- [作答要求]:
• 1. 在等差数列划分这道题的页面里，思路部分给出的时间复杂度和空间复杂度各是多少？
• 2. 列出等差数列划分页面中被举为等差数列的全部数列，相同的数列只写一次。
• 3. 照抄等差数列划分页面中的一段原文，范围从“A zero-indexed array”到“the array A.”，首尾两处都包括在内。

- [页面]:
413 Arithmetic Slices 等差数列划分

Description:
A sequence of numbers is called arithmetic if it consists of at least three elements and if the difference between any two consecutive elements is the same.

For example, these are arithmetic sequences:

1, 3, 5, 7, 9
7, 7, 7, 7
3, -1, -5, -9

The following sequence is not arithmetic.

1, 1, 2, 5, 7

A zero-indexed array A consisting of N numbers is given. A slice of that array is any pair of integers (P, Q) such that 0 <= P < Q < N.

A slice (P, Q) of the array A is called arithmetic if the sequence:
A[P], A[P + 1], ..., A[Q - 1], A[Q] is arithmetic. In particular, this means that P + 1 < Q.

The function should return the number of arithmetic slices in the array A.

Example:

A = [1, 2, 3, 4]

return: 3, for 3 arithmetic slices in A: [1, 2, 3], [2, 3, 4] and [1, 2, 3, 4] itself.

题目描述:
如果一个数列至少有三个元素，并且任意两个相邻元素之差相同，则称该数列为等差数列。

例如，以下数列为等差数列:

1, 3, 5, 7, 9
7, 7, 7, 7
3, -1, -5, -9

以下数列不是等差数列。

1, 1, 2, 5, 7

数组 A 包含 N 个数，且索引从0开始。数组 A 的一个子数组划分为数组 (P, Q)，P 与 Q 是整数且满足 0<=P<Q<N 。

如果满足以下条件，则称子数组(P, Q)为等差数组：

元素 A[P], A[p + 1], ..., A[Q - 1], A[Q] 是等差的。并且 P + 1 < Q 。

函数要返回数组 A 中所有为等差数组的子数组个数。

示例 :

A = [1, 2, 3, 4]

返回: 3, A 中有三个子等差数组: [1, 2, 3], [2, 3, 4] 以及自身 [1, 2, 3, 4]。

思路:

动态规划
dp[i] 表示以 A[i]结尾的等差数列的长度
则 dp[i] = dp[i - 1] + 1, 如果 A[i - 2], A[i - 1], A[i]为等差数列, 否则 dp[i] = 0
result = sum(dp)
可以看出来只需要记录一个 dp[i - 1]变量, 压缩空间复杂度到 O(1)
时间复杂度O(n), 空间复杂度O(1)

代码:
C++:

class Solution 
{
public:
    int numberOfArithmeticSlices(vector<int>& A) 
    {
        int result = 0, cur = 0;
        for (int i = 2; i < A.size(); i++)

- [所给资料]:
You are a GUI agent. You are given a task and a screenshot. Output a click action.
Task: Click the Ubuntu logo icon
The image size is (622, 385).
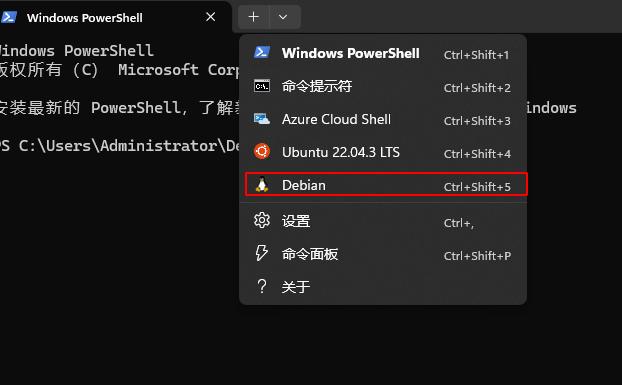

- [参考答案]:
• 1. 时间复杂度为 O(n)，空间复杂度为 O(1)。

• 2.
1, 3, 5, 7, 9
7, 7, 7, 7
3, -1, -5, -9

• 3.
A zero-indexed array A consisting of N numbers is given. A slice of that array is any pair of integers (P, Q) such that 0 <= P < Q < N.

A slice (P, Q) of the array A is called arithmetic if the sequence:
A[P], A[P + 1], ..., A[Q - 1], A[Q] is arithmetic. In particular, this means that P + 1 < Q.

The function should return the number of arithmetic slices in the array A.